La fuite en avant de BAM
On reproche aussi aux banques marocaines le fait de se baser sur une approche flexible de classification des créances en souffrances qui leur permet de déclasser les crédits fraîchement restructurés en les plaçant parmi les actifs sains. Il serait ainsi difficile d’écarter la responsabilité de la Banque centrale qui, toujours d’après Fitch, ne fournit pas de directives standardisées pour les créances dites sensibles. «Les critères de classification de ce type de créances varient d’une banque à une autre, rendant difficile tout exercice de comparaison», conclut Fitch.
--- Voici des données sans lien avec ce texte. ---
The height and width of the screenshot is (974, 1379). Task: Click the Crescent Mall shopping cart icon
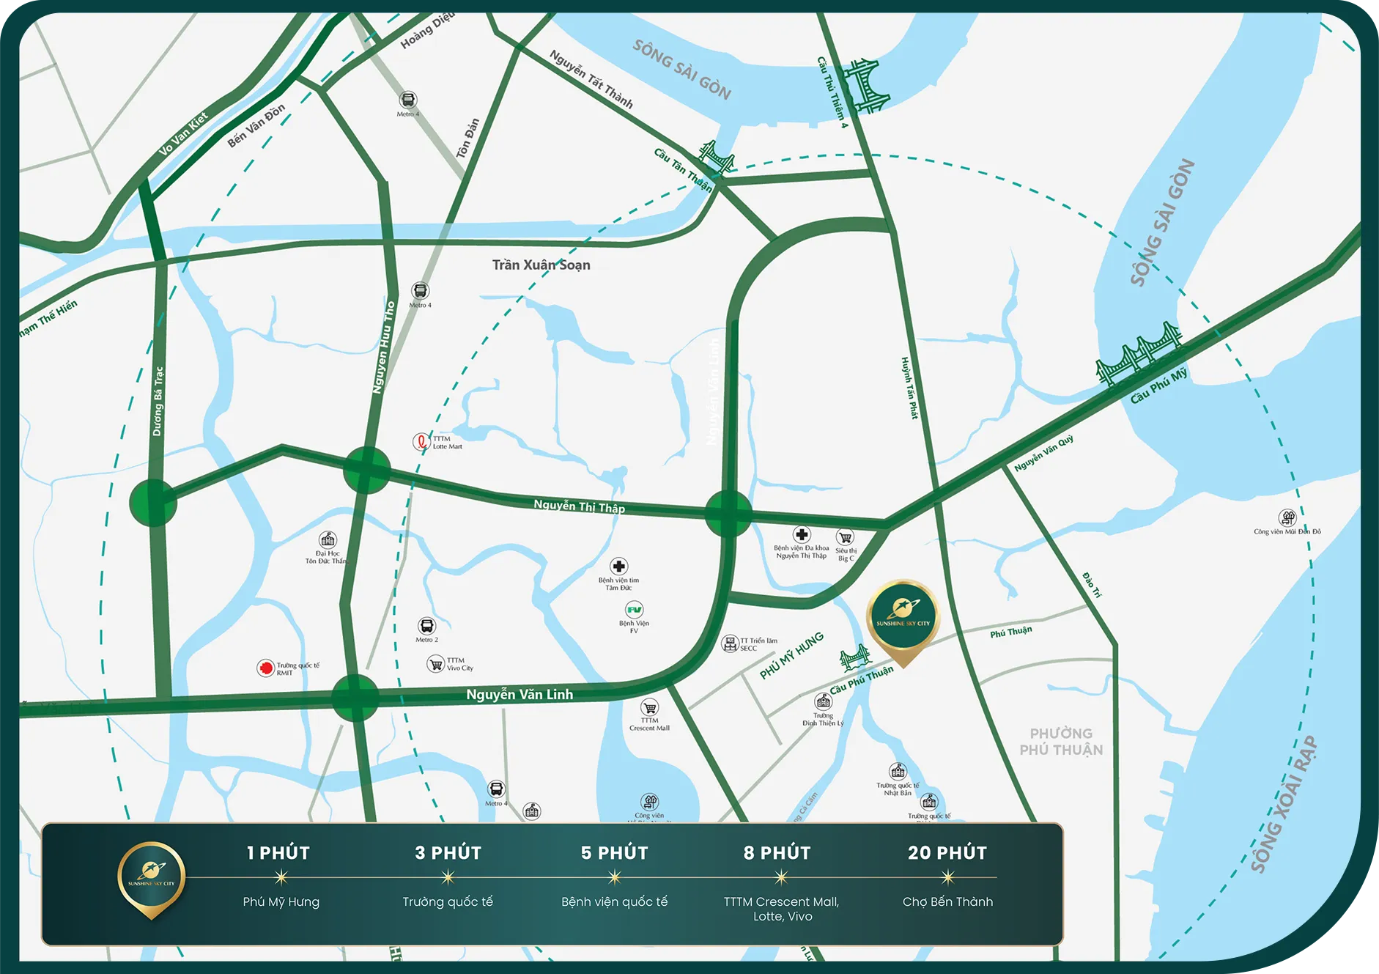tap(649, 708)
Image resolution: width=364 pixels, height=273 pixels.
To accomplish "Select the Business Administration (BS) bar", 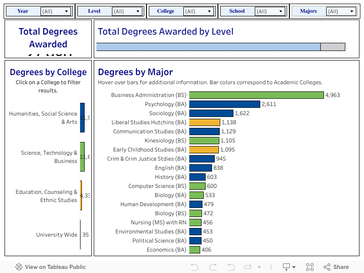I will (256, 95).
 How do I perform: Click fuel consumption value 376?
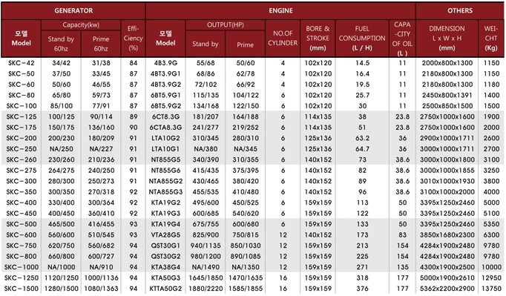coord(362,289)
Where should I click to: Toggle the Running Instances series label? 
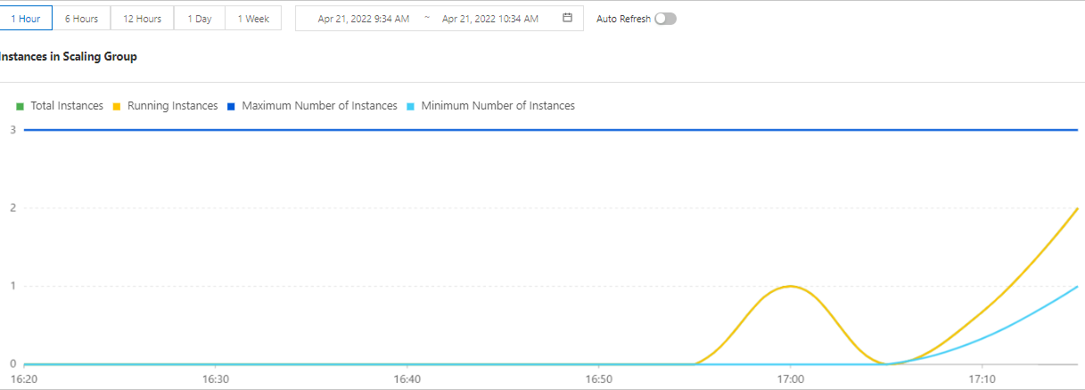[172, 106]
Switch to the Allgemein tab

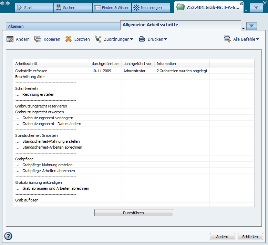tap(62, 26)
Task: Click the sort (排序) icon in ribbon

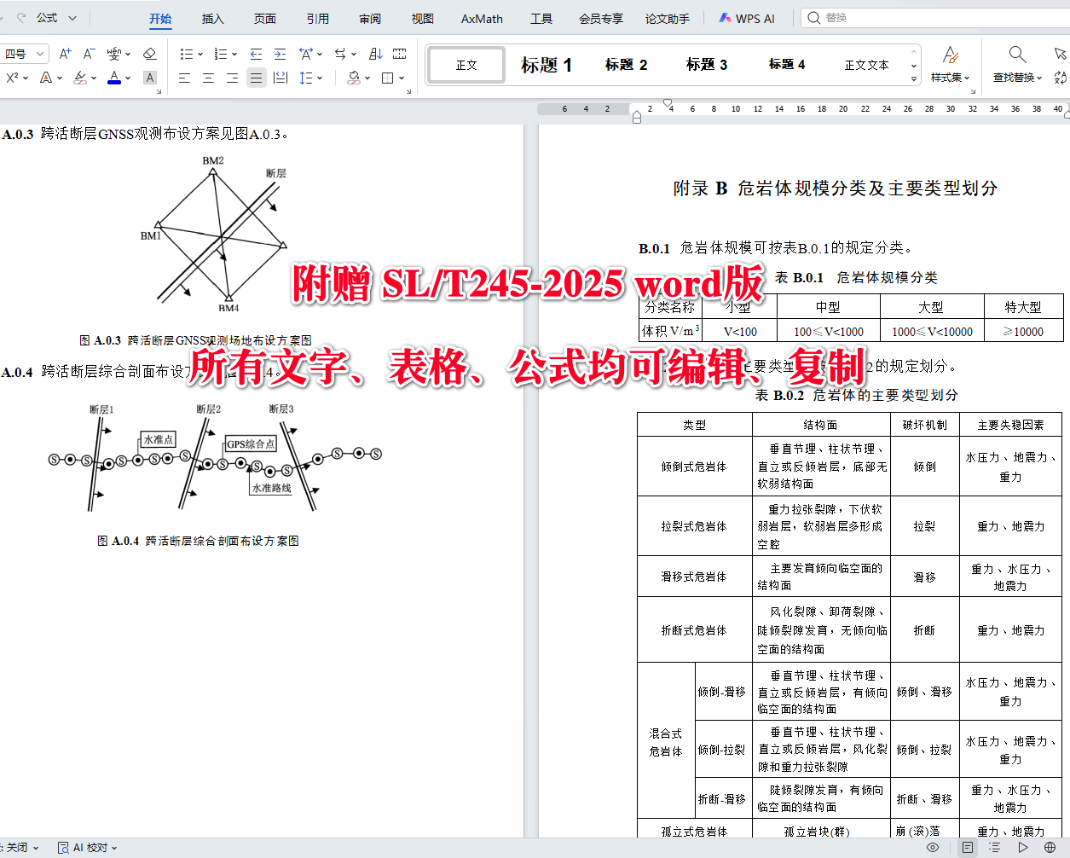Action: 376,54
Interpellée à ce sujet par les médias lors de la présentation du rapport annuel de sa direction, mardi 20 juillet, la nouvelle directrice de la supervision bancaire, Hiba Zahoui, a choisi la fuite en avant en remettant en cause les conclusions de Fitch. «Nous allons nous rapprocher de Fitch pour demander la méthodologie sur laquelle elle s’est basée pour effectuer ces estimations que nous ne partageons pas», a-t-elle lancé avant de se fendre d’une réponse pleine d’ironie, allant jusqu’à brandir l’alibi de la certification des comptes: «Les commissaires aux comptes font aussi leur travail. En tant que Banque centrale, une fois sur place, nous avons la possibilité de faire une vérification à un deuxième niveau». Mais qui serait ce «commissaire Maigret» capable de mobiliser des moyens humains et financiers colossaux pour juger la qualité des dossiers de crédit et l’efficacité de la politique de provisionnement d’une banque, surtout si celle-ci dispose d’un large réseau étendu à travers l’Afrique? «C’est bien le commissaire aux comptes qui se base sur le travail du régulateur et non le contraire. Puis, il ne faut pas oublier que nous nous basons sur le dispositif de contrôle interne imposé par BAM», précise cet expert comptable, un habitué de la certification des comptes des établissements de crédit. En revanche, la directrice de la supervision bancaire a bien fait de reconnaître les limites des normes exigées à ce jour par BAM qui, selon elle, «ne captent pas tous les indices d’appréciation». Elle aurait dû s’attarder sur le projet de réforme de la classification des créances en souffrance engagé par la Banque centrale en concertation avec les banques de la place (voir encadré). Ce serait la meilleure réponse aux remarques de Fitch qui, après tout, était dans son rôle.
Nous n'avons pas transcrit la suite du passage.